The data was structured and formatted well enough to make using a SQL relational database a good fit;
It is also an easily queryable star schema;
Postgres is fast and robust.

## how often the data should be updated and the rationale
1. fact_immigration needs to be updated monthly when each new dataset is available
2. with a header file, all dim_ tables source from the immigration data can be dropped and recreated completely as above
3. dim_city and dim_state don't have a time component now. If new data is available in the future they should be updated at that time, ideally with date columns, at least by year
4. dim_date should be kept up to date. To be safe all dates between through 12/31/2099 should be added

## how I would approach the problem differently under the following scenarios:
 * The data was increased by 100x.
---convert the fact_immigration data to a format readable by Redshift Spectrum and land the data to S3, partitioned by date, and create an external schema so Redshift Spectrum could read it in a schema-on-read fashion.

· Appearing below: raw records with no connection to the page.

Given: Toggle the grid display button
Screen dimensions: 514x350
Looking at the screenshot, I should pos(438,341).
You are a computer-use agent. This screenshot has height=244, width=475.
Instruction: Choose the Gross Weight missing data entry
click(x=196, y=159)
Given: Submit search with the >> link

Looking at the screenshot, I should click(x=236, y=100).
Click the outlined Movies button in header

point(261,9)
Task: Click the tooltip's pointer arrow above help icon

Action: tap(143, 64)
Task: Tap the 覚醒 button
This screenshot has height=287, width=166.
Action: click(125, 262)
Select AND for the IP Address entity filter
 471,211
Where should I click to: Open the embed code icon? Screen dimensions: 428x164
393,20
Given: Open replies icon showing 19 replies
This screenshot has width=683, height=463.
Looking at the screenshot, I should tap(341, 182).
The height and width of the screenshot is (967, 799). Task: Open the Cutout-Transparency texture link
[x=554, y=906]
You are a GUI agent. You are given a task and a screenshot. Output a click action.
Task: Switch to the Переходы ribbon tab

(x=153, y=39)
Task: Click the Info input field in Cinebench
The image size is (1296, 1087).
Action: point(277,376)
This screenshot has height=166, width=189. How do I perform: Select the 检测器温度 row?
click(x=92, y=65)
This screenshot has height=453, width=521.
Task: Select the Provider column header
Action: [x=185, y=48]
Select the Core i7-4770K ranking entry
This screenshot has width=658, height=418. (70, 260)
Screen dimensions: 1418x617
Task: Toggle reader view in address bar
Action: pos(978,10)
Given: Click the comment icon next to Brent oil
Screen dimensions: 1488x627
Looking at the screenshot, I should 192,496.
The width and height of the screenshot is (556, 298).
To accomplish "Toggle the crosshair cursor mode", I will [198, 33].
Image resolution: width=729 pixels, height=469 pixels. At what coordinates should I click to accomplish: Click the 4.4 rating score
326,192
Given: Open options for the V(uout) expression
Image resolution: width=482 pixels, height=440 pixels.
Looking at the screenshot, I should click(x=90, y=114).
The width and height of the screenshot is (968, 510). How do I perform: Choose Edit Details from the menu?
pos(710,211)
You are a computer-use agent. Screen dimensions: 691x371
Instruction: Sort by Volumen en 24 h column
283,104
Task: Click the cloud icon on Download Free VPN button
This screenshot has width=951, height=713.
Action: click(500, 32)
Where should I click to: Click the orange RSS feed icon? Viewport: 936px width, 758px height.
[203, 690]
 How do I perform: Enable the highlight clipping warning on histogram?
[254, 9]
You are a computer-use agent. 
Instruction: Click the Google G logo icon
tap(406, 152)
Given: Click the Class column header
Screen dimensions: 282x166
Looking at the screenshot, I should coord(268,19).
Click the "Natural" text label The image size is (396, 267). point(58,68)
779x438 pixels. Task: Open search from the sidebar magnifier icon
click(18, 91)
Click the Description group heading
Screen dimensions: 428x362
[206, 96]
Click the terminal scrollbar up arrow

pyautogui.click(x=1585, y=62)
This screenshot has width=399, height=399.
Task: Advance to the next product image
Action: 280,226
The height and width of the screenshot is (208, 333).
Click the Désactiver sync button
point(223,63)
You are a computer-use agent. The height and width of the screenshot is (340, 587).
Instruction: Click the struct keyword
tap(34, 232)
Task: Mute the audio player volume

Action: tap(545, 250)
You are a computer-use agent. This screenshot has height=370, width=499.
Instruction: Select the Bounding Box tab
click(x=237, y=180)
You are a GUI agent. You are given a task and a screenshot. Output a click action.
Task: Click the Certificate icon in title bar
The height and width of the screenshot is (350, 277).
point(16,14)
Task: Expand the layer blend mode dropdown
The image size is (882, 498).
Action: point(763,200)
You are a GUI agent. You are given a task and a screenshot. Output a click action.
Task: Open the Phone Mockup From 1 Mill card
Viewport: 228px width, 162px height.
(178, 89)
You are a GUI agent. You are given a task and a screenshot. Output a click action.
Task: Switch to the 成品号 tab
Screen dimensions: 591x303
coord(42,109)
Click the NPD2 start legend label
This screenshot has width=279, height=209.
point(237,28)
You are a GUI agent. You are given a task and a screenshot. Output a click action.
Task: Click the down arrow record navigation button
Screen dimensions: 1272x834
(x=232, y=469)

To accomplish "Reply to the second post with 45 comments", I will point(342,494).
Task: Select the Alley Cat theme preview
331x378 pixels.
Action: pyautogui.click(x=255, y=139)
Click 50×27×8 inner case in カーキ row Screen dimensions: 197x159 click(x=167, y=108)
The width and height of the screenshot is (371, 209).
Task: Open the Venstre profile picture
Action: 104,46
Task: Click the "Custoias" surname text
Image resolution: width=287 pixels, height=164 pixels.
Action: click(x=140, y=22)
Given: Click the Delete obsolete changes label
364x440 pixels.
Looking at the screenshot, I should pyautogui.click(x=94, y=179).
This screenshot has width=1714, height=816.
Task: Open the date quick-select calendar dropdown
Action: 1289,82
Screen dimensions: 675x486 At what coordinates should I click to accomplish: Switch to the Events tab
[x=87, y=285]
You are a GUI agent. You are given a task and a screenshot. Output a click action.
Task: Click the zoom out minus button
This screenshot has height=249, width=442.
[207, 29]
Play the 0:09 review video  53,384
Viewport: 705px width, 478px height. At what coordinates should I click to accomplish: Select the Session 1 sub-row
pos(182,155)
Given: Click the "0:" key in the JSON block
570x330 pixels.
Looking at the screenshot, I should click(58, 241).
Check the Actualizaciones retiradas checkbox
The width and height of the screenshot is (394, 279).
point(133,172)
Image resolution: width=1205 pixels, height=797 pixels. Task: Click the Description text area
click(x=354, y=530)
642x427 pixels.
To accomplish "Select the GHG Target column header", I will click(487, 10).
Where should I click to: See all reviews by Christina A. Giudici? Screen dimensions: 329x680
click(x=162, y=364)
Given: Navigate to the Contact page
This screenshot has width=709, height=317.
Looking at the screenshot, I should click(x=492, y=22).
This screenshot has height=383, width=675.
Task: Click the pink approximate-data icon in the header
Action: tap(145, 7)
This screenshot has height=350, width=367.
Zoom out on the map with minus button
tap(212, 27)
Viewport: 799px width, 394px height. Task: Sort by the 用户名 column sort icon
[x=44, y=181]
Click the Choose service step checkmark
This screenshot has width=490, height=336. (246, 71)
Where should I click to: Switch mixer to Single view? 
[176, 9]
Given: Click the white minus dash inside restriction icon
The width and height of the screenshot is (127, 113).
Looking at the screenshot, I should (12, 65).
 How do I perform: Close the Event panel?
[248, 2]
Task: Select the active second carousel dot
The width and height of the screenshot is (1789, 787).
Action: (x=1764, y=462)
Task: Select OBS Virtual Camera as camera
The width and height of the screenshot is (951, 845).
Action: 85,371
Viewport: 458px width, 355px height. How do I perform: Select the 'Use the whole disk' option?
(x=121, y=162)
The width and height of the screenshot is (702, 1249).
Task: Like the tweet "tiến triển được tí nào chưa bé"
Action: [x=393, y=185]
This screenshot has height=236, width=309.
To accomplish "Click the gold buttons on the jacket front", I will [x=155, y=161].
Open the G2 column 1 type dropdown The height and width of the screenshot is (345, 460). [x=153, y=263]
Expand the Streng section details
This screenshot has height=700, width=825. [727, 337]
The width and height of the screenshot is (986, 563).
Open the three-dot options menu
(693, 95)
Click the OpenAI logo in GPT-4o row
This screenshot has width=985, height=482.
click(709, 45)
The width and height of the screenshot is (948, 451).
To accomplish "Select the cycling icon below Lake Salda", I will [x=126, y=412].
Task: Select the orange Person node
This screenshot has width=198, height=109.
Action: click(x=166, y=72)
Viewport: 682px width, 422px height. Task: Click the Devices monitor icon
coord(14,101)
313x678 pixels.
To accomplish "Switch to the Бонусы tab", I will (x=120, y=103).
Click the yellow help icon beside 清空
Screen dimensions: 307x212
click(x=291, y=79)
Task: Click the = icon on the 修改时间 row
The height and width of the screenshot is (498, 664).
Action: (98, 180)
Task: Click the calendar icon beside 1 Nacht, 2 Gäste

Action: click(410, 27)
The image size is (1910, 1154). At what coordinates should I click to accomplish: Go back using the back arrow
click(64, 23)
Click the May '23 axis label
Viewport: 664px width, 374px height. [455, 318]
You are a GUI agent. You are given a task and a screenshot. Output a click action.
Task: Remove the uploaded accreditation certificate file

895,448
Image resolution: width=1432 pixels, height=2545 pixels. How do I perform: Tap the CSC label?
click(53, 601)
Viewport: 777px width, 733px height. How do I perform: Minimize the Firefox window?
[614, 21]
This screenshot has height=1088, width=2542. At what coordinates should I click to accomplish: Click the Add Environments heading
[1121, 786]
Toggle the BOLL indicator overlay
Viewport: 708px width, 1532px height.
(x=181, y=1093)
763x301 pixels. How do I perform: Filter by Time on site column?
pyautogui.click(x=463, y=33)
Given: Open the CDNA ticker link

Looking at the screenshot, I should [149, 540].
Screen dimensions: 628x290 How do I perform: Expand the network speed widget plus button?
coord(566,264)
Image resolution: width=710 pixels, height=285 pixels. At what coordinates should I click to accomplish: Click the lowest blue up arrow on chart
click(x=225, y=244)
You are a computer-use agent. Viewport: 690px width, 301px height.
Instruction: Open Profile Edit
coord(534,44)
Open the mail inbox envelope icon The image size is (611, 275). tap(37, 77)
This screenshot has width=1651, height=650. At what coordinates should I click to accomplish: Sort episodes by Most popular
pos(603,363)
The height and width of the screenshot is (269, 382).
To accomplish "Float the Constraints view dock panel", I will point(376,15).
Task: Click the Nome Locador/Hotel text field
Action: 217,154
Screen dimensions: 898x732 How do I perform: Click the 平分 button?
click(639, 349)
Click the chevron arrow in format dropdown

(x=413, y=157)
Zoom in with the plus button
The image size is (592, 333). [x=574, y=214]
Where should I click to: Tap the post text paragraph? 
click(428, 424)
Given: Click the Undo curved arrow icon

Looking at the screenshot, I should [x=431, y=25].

 * The data populates a dashboard that must be updated on a daily basis by 7am every day.
---build an Airflow DAG using a S3Sensor that kicked off upon its arrival and then proceeded to parse the data, land it in its date-partitioned location in S3, in which case it would be ready for Redshift Spectrum to read immediately. 
 * The database needed to be accessed by 100+ people.
---have the data replicate to different nodes used by different users. If the users are located around the world, a replication node near each group of people would be best.